BBC News - The Merlin: The engine that saved the free world? (http://www.bbc.co.uk/news/uk-england-derbyshire-18781750)

PAXboy
8th Aug 2012, 22:21
Sorry - but this is over the top.
It's 'clap-trap' and crowd pleasing but it misses the point.

It was the people who designed the engine.
It was the people who built the engine.
It was the people who flew the aircraft.
It was the people who maintained the engine on the ground.

A fine engine .. although my father always reminded us that it was a Merlin that nearly killed them on 2nd Jan 1945 when it failed on take off. A Mosquito that has 716 gallons of fuel and a full armament load and one engine on fire, is not the place to be!

They survived because a farmer and two of his men pulled them from the wreck, at significant danger to their own lives. Later, the three men were given the BEM.

In this article, the author (that is getting lots of free publicity) says: "It was, of course, the Merlin that powered the planes of the Dambusters Raid in May 1943, the greatest single RAF exploit of the war and one that symbolised Britain's heroic fightback against Germany."

It has long been established that the dams raid was more psychological in it's impact than much else. Trying to identify the 'greatest single' anything is usually futile. In a war it all counts and the men who operated alone and in the thousand bomber raids (with their night fighter support) and long, lonely patrols over the North Atlantic, also made single, great efforts every time they took off. Yes, the dams WAS a vital raid but, please, let it go.

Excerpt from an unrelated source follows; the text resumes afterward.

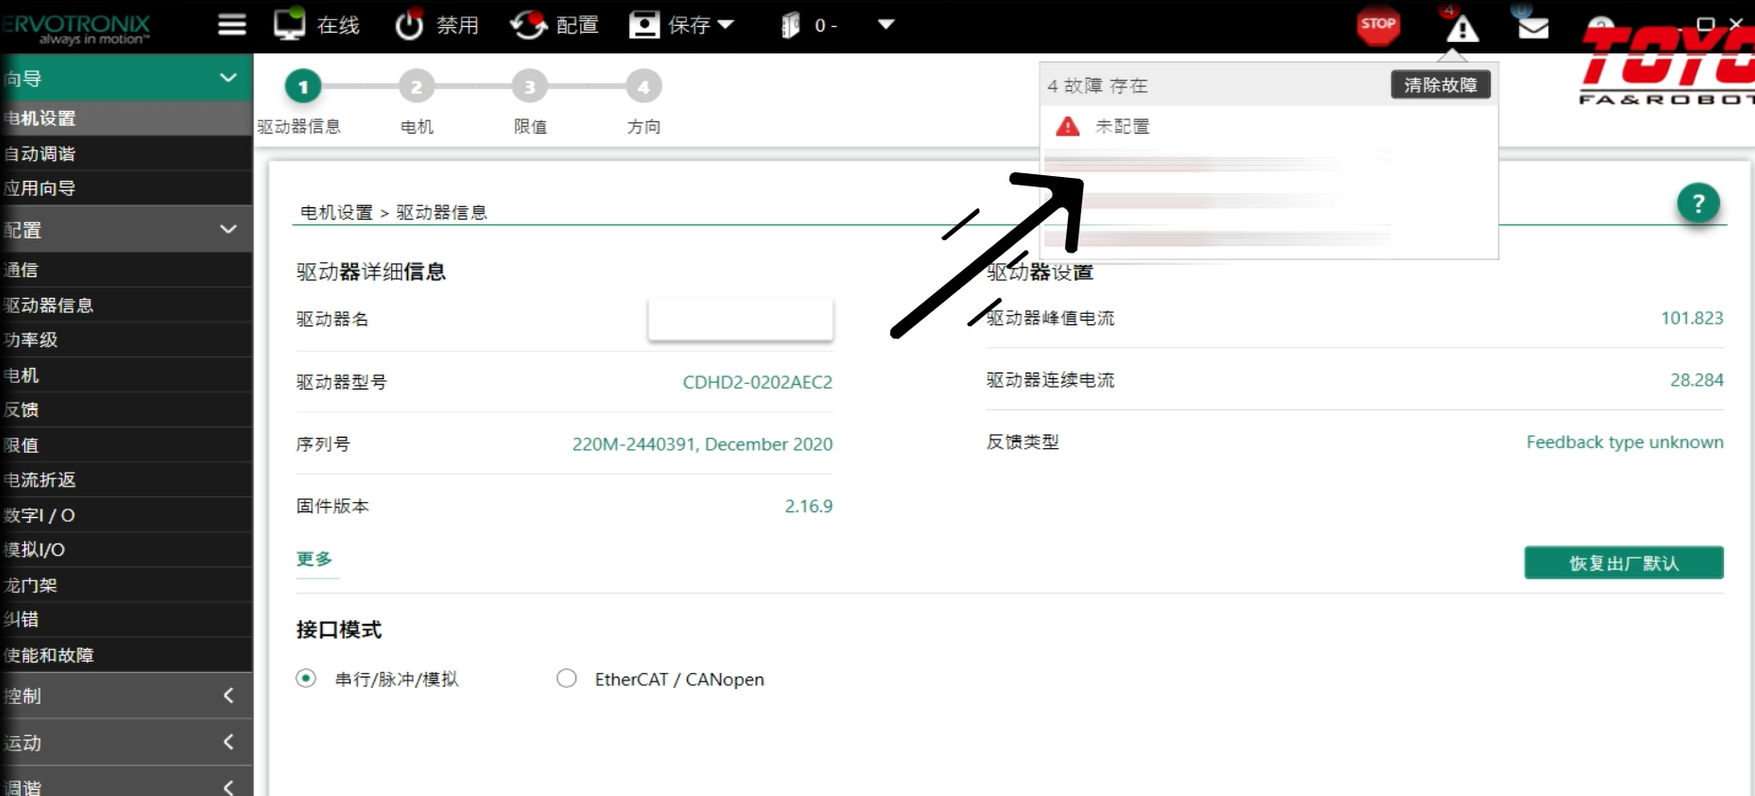1755x796 pixels.
Task: Select the 串行/脉冲/模拟 radio button
Action: point(306,679)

Yes, the Merlin was a remarkable engine but I think the BBC (and other British media types) should not be using phrases like, "... the Rolls-Royce Merlin, may have been the difference between freedom and tyranny." (my emphasis) It was then and my German friend thinks we are stupid to still trumpet this - whilst our country slides down the economic table. It belittles us to live in the past but Britain just can't seem to stop it.

Lastly, for the BBC to publicise this now - when so many more people are looking at their main website? :ugh:

For the record, my father lost his parents to a V2 and lost much more in his 106 operations over enemy territory in night fighters and was decorated DFC ** so he had some reasons for hating the Germans - but he didn't. To his dying day, he disliked the tup thumping (such as this article) and I write this post with him in my heart.

GQ2
10th Aug 2012, 00:41
Over the top. A bit like the post above..?

'It has long been established that the dams raid was more psychological in it's impact than much else.' Actually, it's long been established that this debunking is the real rubbish. Do keep up, there's a good fellow.

prospector
10th Aug 2012, 00:53
Well I totally agree with the sentiments expressed by PAXboy.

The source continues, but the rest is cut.